---- Given text

Sample JSON response:

{
  "prices": [[timestamp_ms, price], ...],
  "market_caps": [[timestamp_ms, value], ...],
  "total_volumes": [[timestamp_ms, value], ...]
}

Normalizes timestamps to seconds, applies forward-fill for missing values.
Saves new quotes to token-specific tables (e.g., mev.mvrk, mev.usdt).
API layer serves data using application and domain layers.
If a large time gap is detected, data is collected in chunks to avoid timeouts.

Database schema

Each token has its own table in the mev schema:

-- Schema
CREATE SCHEMA IF NOT EXISTS mev;

-- MVRK token table (renamed from quotes)
CREATE TABLE mev.mvrk (
    id SERIAL PRIMARY KEY,
    timestamp TIMESTAMPTZ NOT NULL,
    btc DECIMAL(20,8) DEFAULT 0,
    usd DECIMAL(20,8) DEFAULT 0,
    eur DECIMAL(20,8) DEFAULT 0,
    cny DECIMAL(20,8) DEFAULT 0,
    jpy DECIMAL(20,8) DEFAULT 0,
    krw DECIMAL(20,8) DEFAULT 0,
    eth DECIMAL(20,8) DEFAULT 0,
    gbp DECIMAL(20,8) DEFAULT 0,
    created_at TIMESTAMPTZ DEFAULT NOW(),
    updated_at TIMESTAMPTZ DEFAULT NOW(),
    deleted_at TIMESTAMPTZ
);

-- USDT token table
CREATE TABLE mev.usdt (
    id SERIAL PRIMARY KEY,
    timestamp TIMESTAMPTZ NOT NULL,
    btc DECIMAL(20,8) DEFAULT 0,
    usd DECIMAL(20,8) DEFAULT 0,
    eur DECIMAL(20,8) DEFAULT 0,
    cny DECIMAL(20,8) DEFAULT 0,
    jpy DECIMAL(20,8) DEFAULT 0,
    krw DECIMAL(20,8) DEFAULT 0,
    eth DECIMAL(20,8) DEFAULT 0,
    gbp DECIMAL(20,8) DEFAULT 0,
    created_at TIMESTAMPTZ DEFAULT NOW(),
    updated_at TIMESTAMPTZ DEFAULT NOW(),
    deleted_at TIMESTAMPTZ
);

-- Indexes for each table
CREATE INDEX idx_mev_mvrk_timestamp ON mev.mvrk (timestamp);
CREATE INDEX idx_mev_usdt_timestamp ON mev.usdt (timestamp);

Tables can be converted to TimescaleDB hypertables for better time-series performance.

--------
---- Dataset records

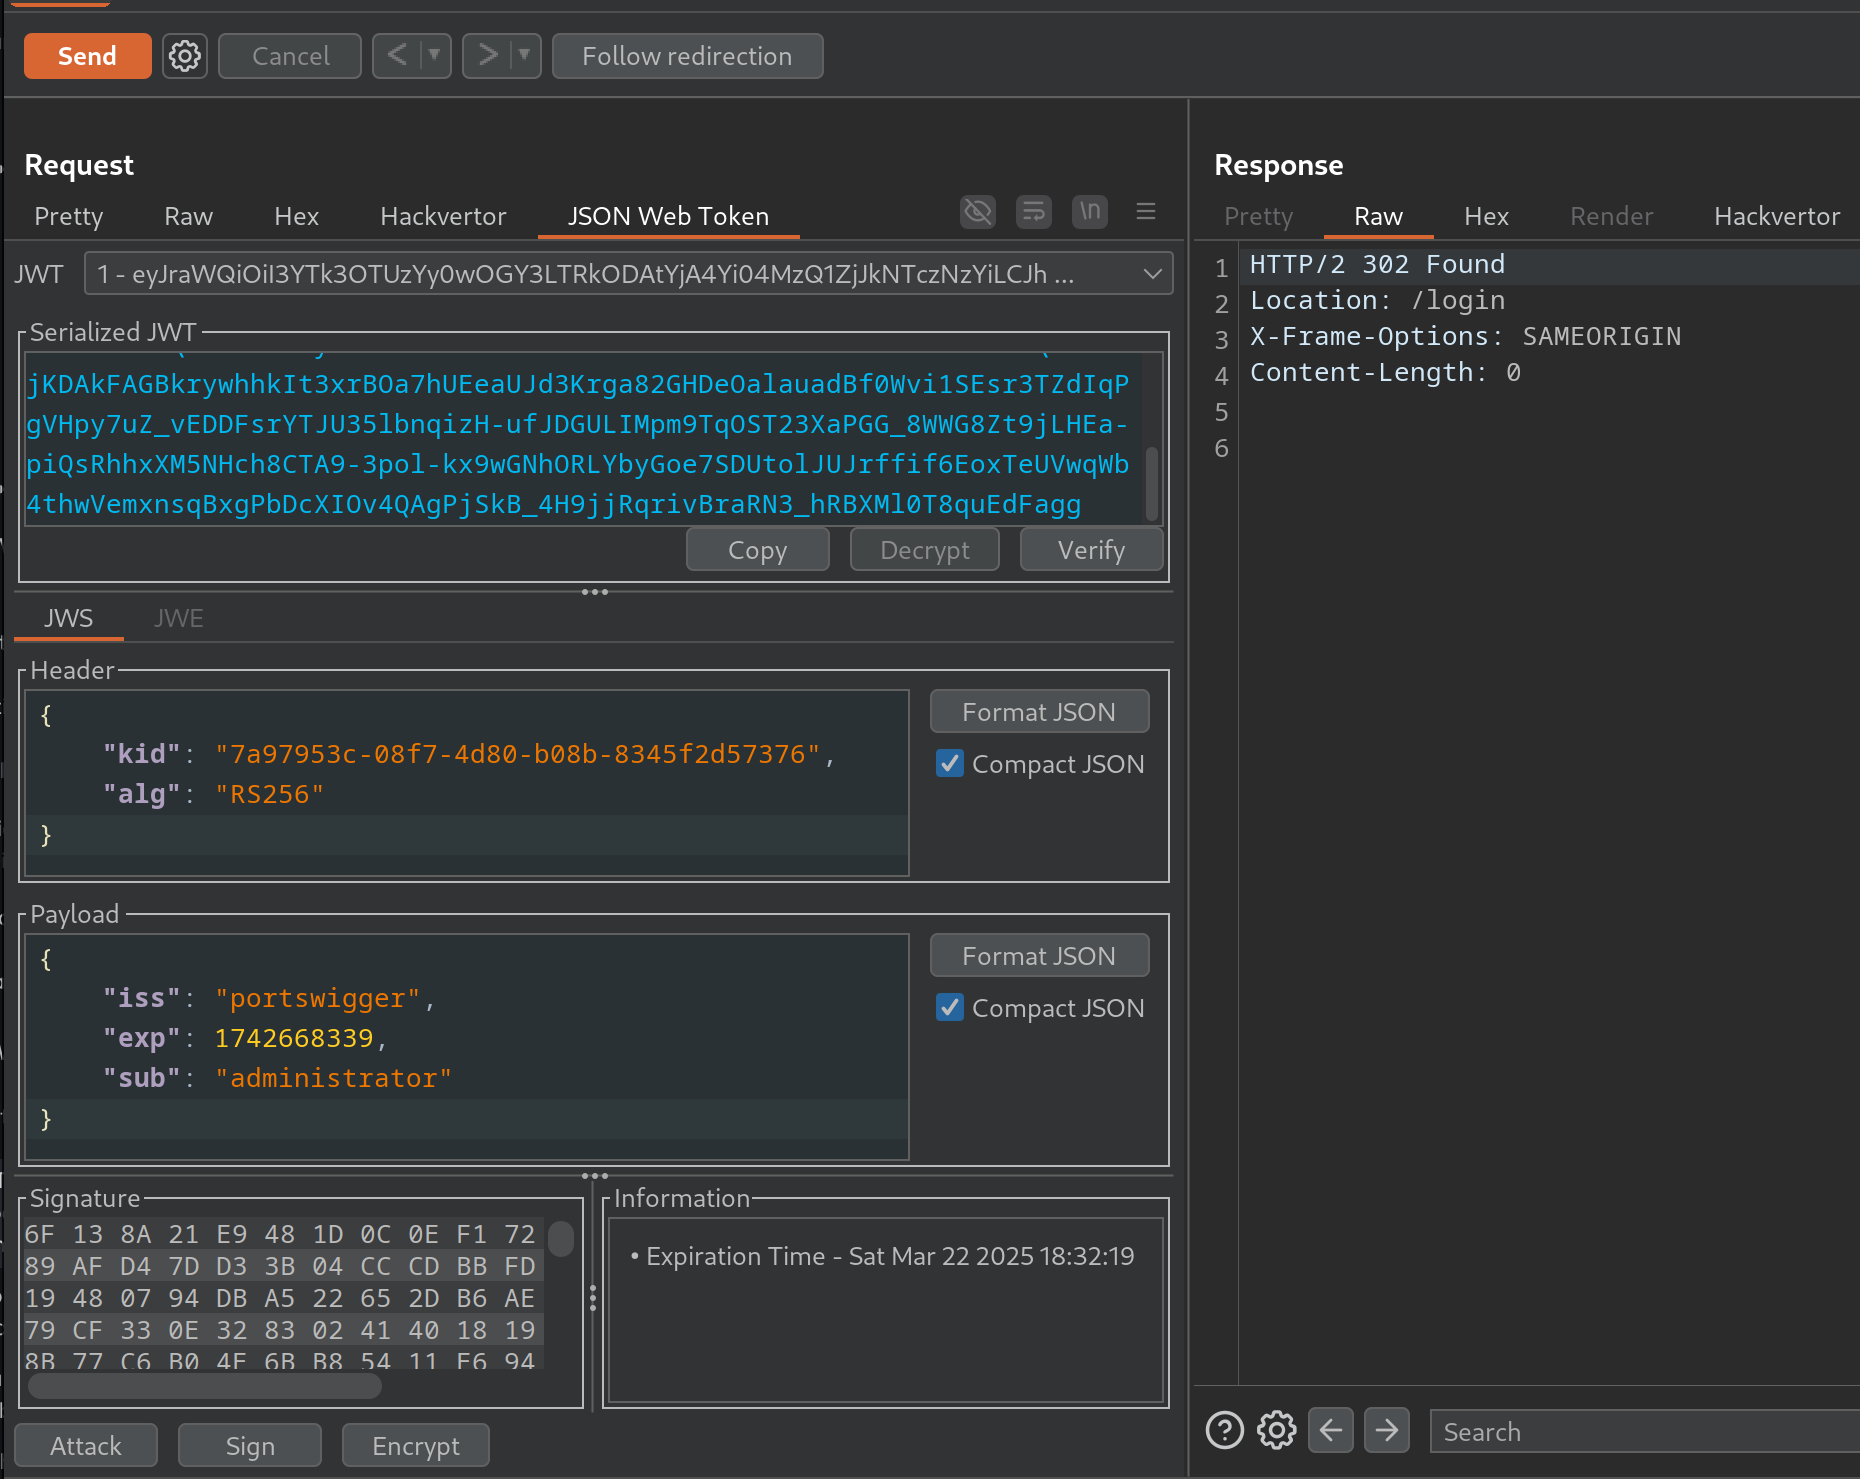This screenshot has width=1860, height=1479.
Task: Jump to previous search match arrow
Action: pyautogui.click(x=1330, y=1430)
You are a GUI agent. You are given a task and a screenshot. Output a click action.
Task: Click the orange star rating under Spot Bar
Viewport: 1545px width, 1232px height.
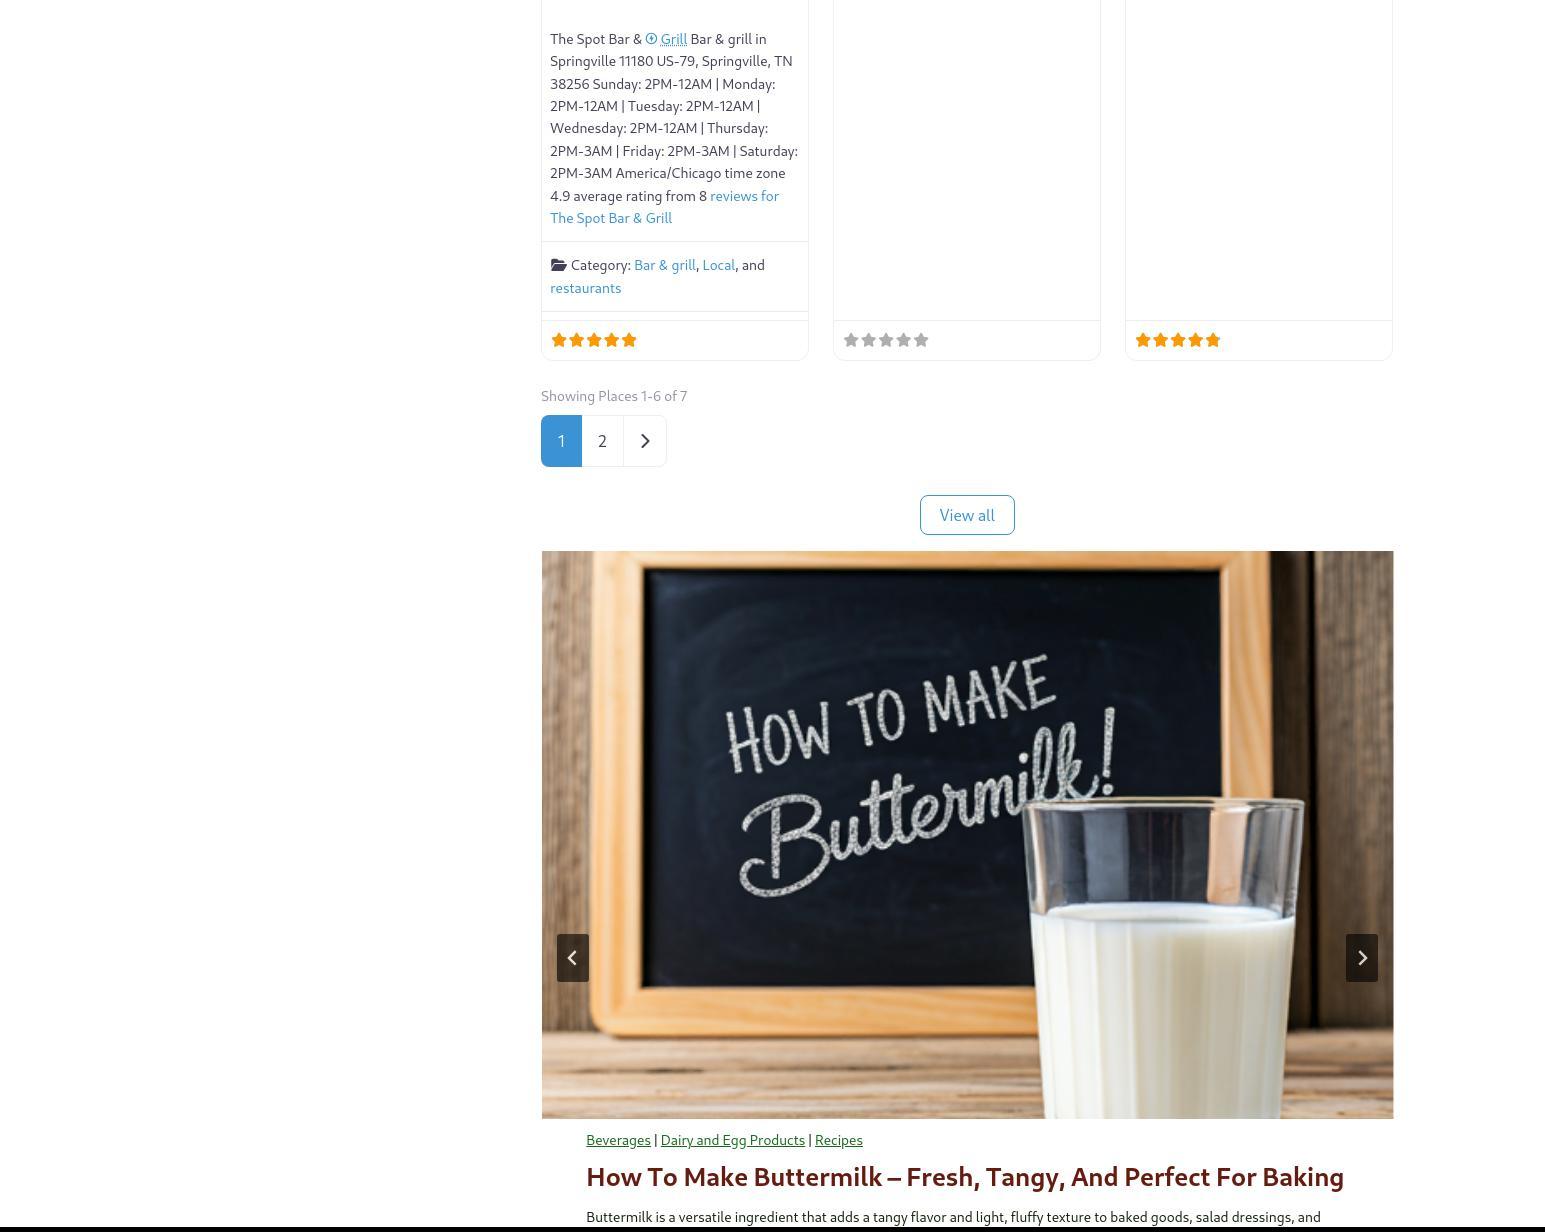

--------

• Tasks
1. In the token price page, why is data collected in chunks when a large time gap is detected? Answer in one to three sentences.
2. Rewrite the paragraph of the token price page that begins "Normalizes timestamps to seconds" as a short bulleted list, keeping its main facts.

• Outputs for the tasks
1. When a large time gap is detected, the data is collected in chunks to avoid timeouts.

2.
- Converts timestamps to seconds and forward-fills missing values.
- Saves new quotes to a separate table for each token, such as mev.mvrk and mev.usdt.
- Serves data through an API layer that uses the application and domain layers.
- Collects data in chunks when a large time gap is detected, to avoid timeouts.